Schematic diagram hypothesizing the role of FPR receptors in mediating the acute inhibitory actions on glucocorticoids on the regulation of ACTH release and, hence, the secretion of glucocorticoids. Annexin 1 (ANXA1, green spots) is normally abundant in the cytoplasm of folliculostellate (FS) cells, which are adjacent to corticotrophs. A) ACTH release is normally triggered by corticotrophin-releasing hormone (CRH) and arginine vasopressin (AVP), which synergistically act via specific receptors (CRH-R1 and V_1b-R) to increase intracellular 3′5′adenosine cyclic monophosphate (cAMP) and thereby activate protein kinase A (PKA). This triggers a sequence of events leading to Ca²⁺ entry via L-Ca²⁺ channels, vesicle fusion, and the release of ACTH by exocytosis.

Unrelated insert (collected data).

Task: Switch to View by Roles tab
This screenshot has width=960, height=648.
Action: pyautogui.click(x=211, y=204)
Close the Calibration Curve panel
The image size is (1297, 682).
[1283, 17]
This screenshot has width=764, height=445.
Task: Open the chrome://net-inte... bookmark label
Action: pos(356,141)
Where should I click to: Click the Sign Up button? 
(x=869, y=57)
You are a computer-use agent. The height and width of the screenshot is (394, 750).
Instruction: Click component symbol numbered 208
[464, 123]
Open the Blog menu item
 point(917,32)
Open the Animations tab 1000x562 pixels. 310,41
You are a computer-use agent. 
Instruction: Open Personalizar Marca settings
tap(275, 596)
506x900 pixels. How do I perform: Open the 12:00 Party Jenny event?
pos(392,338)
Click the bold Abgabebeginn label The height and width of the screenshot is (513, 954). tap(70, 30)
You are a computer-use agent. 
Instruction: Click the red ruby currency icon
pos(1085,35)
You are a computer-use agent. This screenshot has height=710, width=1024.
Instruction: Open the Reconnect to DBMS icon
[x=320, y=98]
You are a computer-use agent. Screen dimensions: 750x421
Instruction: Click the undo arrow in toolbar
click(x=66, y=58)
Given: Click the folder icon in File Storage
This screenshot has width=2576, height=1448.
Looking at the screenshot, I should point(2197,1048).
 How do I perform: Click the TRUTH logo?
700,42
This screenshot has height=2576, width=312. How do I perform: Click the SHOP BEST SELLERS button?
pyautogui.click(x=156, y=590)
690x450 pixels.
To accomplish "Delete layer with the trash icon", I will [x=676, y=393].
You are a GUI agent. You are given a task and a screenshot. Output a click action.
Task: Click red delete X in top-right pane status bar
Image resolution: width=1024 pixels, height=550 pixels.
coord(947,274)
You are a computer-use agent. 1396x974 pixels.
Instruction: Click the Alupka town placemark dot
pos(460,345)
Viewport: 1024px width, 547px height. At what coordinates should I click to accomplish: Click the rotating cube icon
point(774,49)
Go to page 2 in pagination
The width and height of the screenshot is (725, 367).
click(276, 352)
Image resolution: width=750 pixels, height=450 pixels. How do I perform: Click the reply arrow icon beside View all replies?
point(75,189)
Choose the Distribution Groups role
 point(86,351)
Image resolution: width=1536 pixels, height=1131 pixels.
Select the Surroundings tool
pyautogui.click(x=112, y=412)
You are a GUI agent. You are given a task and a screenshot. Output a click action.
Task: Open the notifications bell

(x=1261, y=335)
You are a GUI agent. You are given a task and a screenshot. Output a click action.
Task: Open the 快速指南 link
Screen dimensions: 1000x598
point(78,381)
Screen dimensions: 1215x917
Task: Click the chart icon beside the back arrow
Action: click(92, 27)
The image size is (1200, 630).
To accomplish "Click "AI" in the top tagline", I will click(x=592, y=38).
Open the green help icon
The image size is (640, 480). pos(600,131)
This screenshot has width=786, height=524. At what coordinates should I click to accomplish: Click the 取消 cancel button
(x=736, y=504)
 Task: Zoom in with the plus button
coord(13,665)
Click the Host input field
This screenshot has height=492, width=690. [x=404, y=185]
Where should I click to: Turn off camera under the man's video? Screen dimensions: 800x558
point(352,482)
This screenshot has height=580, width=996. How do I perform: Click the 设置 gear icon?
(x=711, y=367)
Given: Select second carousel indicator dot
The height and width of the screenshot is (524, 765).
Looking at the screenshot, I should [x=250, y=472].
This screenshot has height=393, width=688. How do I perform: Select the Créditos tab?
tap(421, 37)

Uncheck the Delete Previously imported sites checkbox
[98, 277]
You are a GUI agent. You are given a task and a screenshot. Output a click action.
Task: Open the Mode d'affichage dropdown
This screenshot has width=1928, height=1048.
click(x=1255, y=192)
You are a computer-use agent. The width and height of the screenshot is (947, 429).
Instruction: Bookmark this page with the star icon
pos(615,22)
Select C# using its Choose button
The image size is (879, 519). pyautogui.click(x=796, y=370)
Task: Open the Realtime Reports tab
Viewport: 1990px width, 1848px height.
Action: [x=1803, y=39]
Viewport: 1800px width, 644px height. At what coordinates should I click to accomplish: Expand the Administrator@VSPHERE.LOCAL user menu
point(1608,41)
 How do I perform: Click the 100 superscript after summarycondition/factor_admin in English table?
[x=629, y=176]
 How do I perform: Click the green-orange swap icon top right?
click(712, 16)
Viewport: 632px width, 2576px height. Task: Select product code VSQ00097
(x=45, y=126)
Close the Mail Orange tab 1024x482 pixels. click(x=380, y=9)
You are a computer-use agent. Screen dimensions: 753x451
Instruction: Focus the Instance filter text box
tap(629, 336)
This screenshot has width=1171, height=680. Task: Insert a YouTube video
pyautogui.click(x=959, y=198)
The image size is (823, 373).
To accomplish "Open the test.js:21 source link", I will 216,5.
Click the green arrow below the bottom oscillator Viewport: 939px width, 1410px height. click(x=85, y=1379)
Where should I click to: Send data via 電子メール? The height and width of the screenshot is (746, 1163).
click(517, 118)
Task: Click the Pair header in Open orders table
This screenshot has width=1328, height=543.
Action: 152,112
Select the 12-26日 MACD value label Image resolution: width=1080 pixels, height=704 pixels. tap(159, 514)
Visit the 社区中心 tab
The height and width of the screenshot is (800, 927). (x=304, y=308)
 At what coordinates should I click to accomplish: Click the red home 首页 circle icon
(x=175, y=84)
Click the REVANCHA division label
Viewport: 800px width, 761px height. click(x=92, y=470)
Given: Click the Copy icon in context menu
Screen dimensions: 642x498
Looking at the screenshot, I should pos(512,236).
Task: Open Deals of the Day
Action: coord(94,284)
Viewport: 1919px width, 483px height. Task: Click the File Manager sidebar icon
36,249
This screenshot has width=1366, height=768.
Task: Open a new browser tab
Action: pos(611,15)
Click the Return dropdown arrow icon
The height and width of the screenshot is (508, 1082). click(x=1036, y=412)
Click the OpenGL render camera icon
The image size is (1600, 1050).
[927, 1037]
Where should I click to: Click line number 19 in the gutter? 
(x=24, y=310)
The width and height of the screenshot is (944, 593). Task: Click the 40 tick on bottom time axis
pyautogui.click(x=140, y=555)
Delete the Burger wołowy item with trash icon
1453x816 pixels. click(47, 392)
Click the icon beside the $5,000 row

ACTH acts on the adrenal cortex to increase the synthesis and release of cortisol[b]. B) glucocorticoids (GCs) act via a glucocorticoid receptor (GR)-dependent mechanism in FS cells to activate a kinase cascade, which triggers the translocation of a serine-phosphorylate species of ANXA1 (ANXA1^SPO4) to the cell surface; the released protein acts on the adjacent corticotrophs via Fpr-rs1 and its associated heterotrimeric G-protein (Gi) to activate a signaling cascade, which triggers actin polymerization and thereby prevents vesicle fusion with the membrane and, hence, exocytosis. Note: Fpr-rs1 may also be a target for locally generated lipoxins, mitochondrially derived formylated peptides, and for microbial peptides, particularly formylated bacterial peptides and certain viral peptides. AC = adenylyl cyclase; PLC = phospholipase C; ATP = adenosine triphosphate; PIP₂ = phosphatidylinositol 4,5-bisphosphate; IP₃ = inositol trisphosphate; DAG = DAG; PKC = protein kinase A.